I wish I could go back to that day and tell them I had no nickname. Maybe then the name that I whisper in secret would be easier to live up to. Maddy has ruined some things for Madeleine. Maybe it would be easier to be a Sarah or a Jane, to have a name that lots of other people do. One that’s “easy to say”, and maybe easier to be.

11/11/11 11:11

So life has been throwing me curveballs lately. So today on the magical day of 11/11/11 at 11:11 I’m going to wish that just for a minute, things will go my way. I probably shouldn’t say my wish, it won’t come true now. But that’s ok. Because for this minute that is happening right now…everything is ok.

Shock

So yesterday something shocked me. I found out that someone who means so much to me is going through something. Horrible. A divorce because he cheated. And a part of me still can’t believe it. They’re such a cute couple, they had such chemistry, they had that look when they looked at each other. I made cookies with their family a million times, went and got shakes with her, laughed with him in the halls of church. What happened?

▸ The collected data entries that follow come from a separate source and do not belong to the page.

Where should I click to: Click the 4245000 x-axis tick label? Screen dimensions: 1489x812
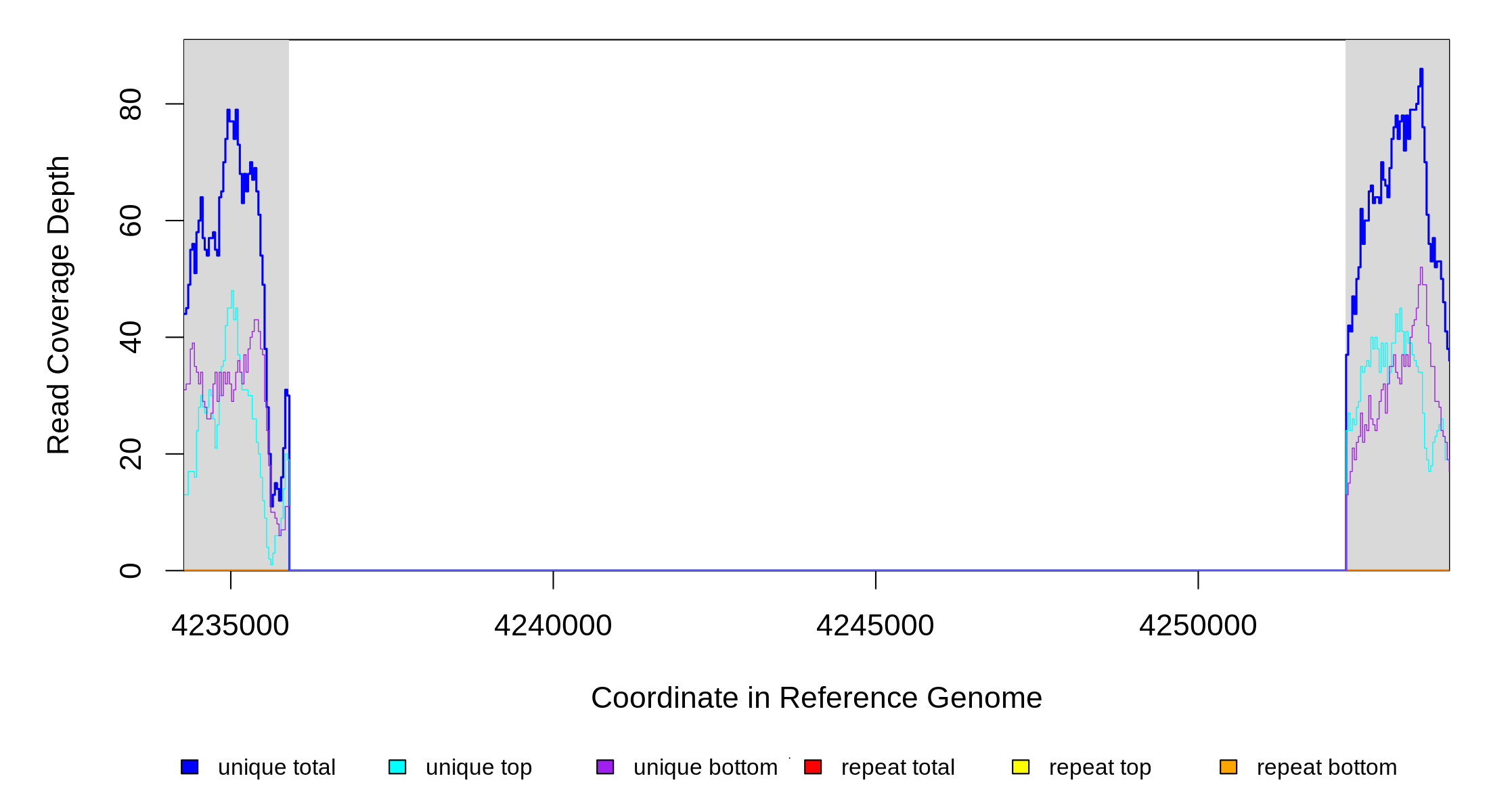[875, 625]
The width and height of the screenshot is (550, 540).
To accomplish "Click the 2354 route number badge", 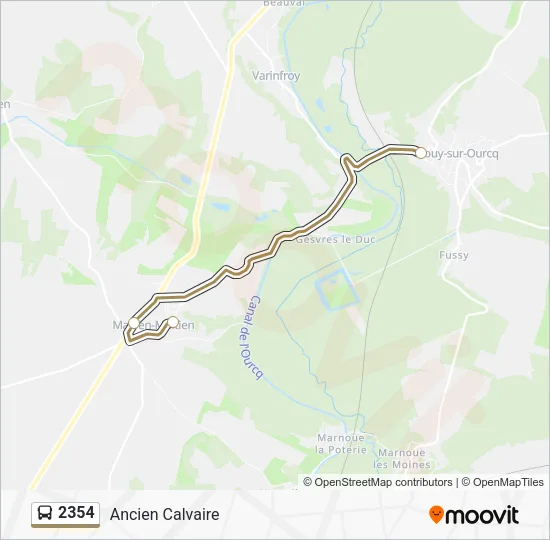I will point(66,514).
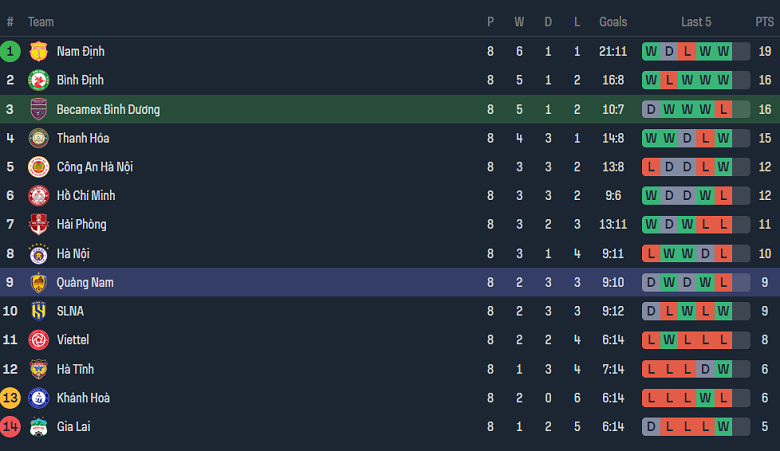
Task: Click the red rank 14 position badge
Action: [x=10, y=427]
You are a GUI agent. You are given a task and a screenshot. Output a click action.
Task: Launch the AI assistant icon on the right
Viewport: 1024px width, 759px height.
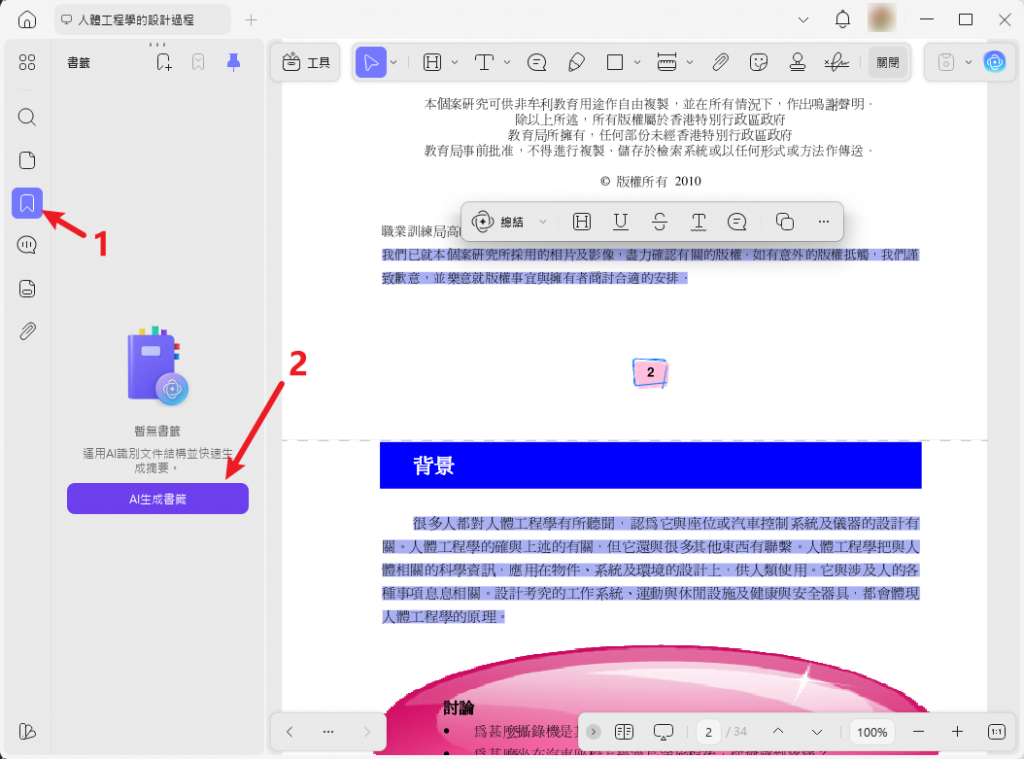point(994,62)
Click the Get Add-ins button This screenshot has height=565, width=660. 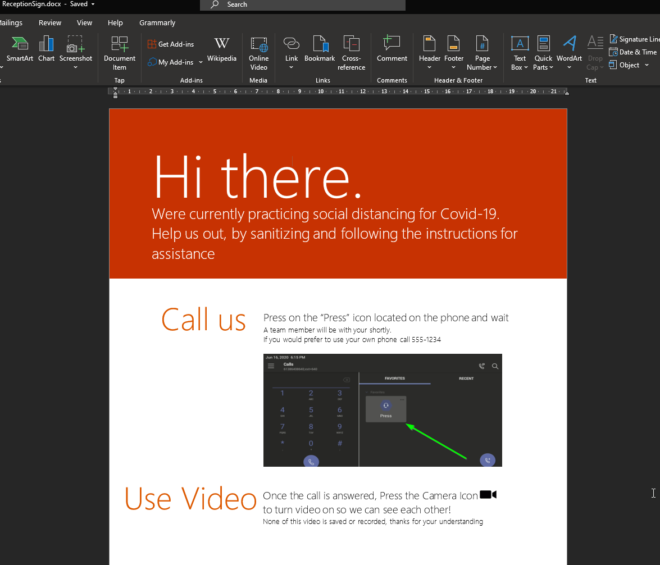pyautogui.click(x=172, y=44)
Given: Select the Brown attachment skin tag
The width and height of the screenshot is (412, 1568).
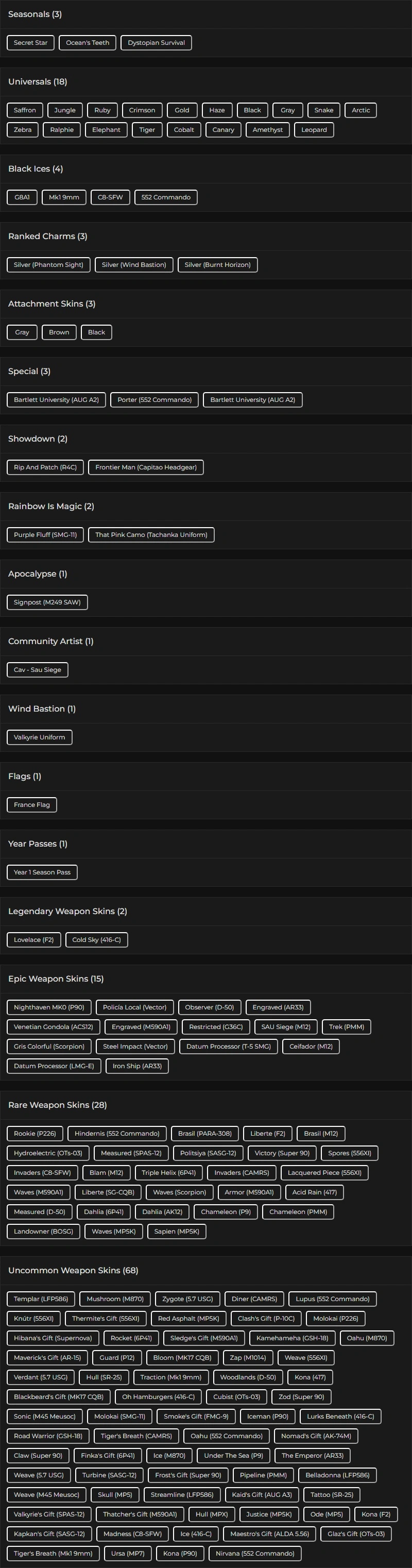Looking at the screenshot, I should click(x=59, y=332).
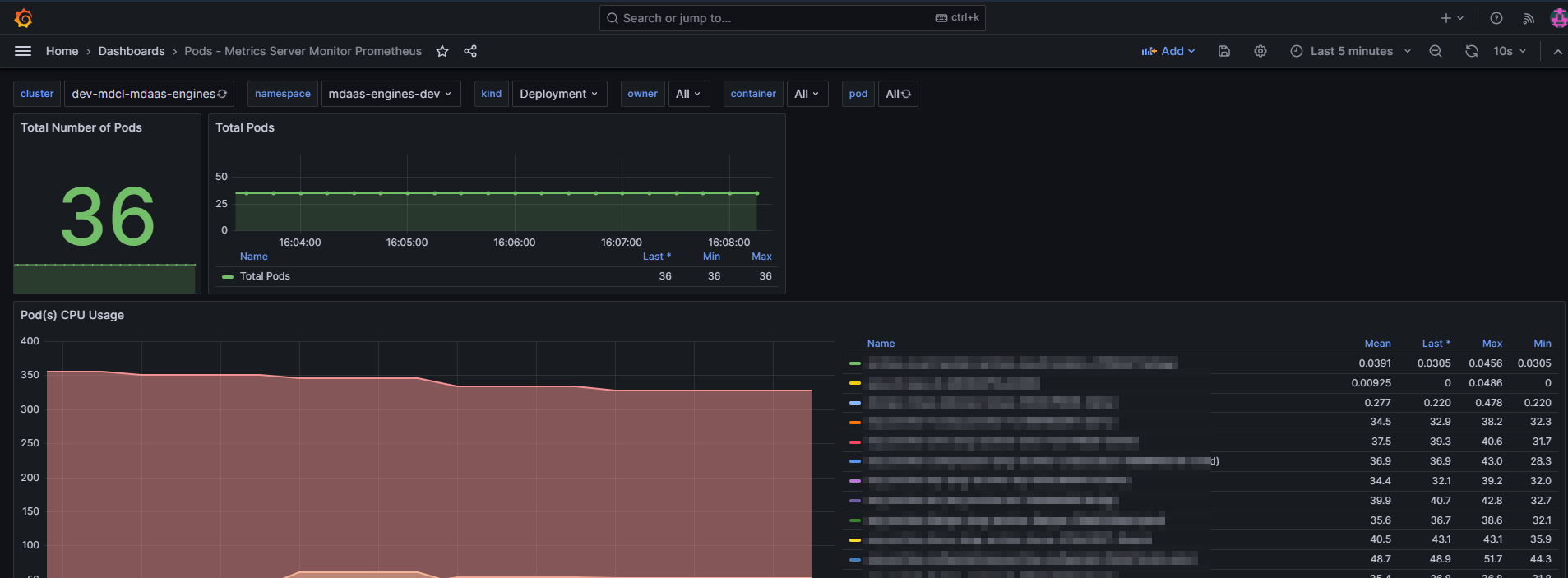The width and height of the screenshot is (1568, 578).
Task: Click the Grafana logo icon
Action: (x=23, y=18)

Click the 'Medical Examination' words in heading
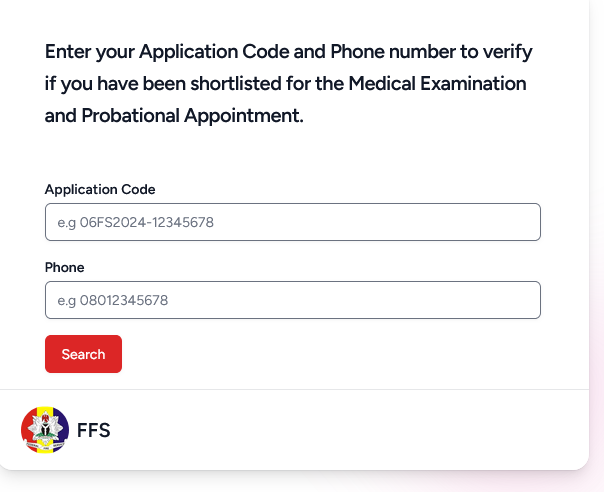tap(437, 83)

Not only can I not believe that it happened, that they’re not going to be together anymore, that she’s going to have to be strong enough to be on her own, but I can’t help but wonder if that could happen to me. I want to think that it won’t. But what if all the sudden, every dream you had with someone was over? You can plan your whole life around a happy ever after, and one thing can change that. Forever. So maybe I need to stop focusing on finding the right guy, because obviously the right guy can be so wrong. Maybe I need to focus on me, making sure I’m strong enough to handle anything, make sure I can love myself enough before I try and love anybody else. Because right now I’m not strong enough. I have to stop depending on other people. Because other people let you down. Marriage doesn’t mean happy ever after, or even ever after at all. It could mean a few years of great, and then a lot more years of not great, because you put everything on someone. That’s terrifying. I’m not sure if I can give someone the power to completely destroy my life and leave me to pick up the pieces. It’s a scary, scary thought. But it’s the truth.

Long weekend

So this was a super long weekend. It’s been a super long few weeks actually. Friday we did more music practice, then went and played and laughed together…actually had fun. Then Saturday we had an understudy run through and then a lead run through. Watching the understudies made me realize how much I love my “pretend” sisters. These girls really have become my sisters. I talk to them more than just about anybody right now. And I hope that doesn’t change when the musical is over.

Randy’s been great throughout me being obnoxious and a baby about everything. Even though things have been really…monotonous lately. He’s been great. This time of year is always hard because I feel like I’m being torn in a million ways. Friends, the musical, school, my family. All of it. And I don’t have time to give my all to everything. And it’s hard to expect to not be left behind in some of the areas…because the truth is, I’m going to be.

Tradition

So yesterday was a very, very, very hard day. Showing up to school early on a late start day was just the beginning. We get to school and run Act Two of the show. And then we get to the last song. It’s when the people are getting ready to leave their homes and each other. It wasn’t turning out the way any of us wanted. We were just going through the motions. So then Andra stopped us, and asked us to think about it for a second. These people are leaving nothing much, but leaving everything. They are saying good-bye. Forever. Most of these people will die, and soon. I’d been going through the play with the idea that all of our family gets back to America and everything is fine. The reality is, they don’t. They are killed. Ripped apart. These people were willing to die for their religion. I hope that some day, I can have half the devotion to my religion that they do to theirs. Yesterday was a hard day. But it was so important for me to have that.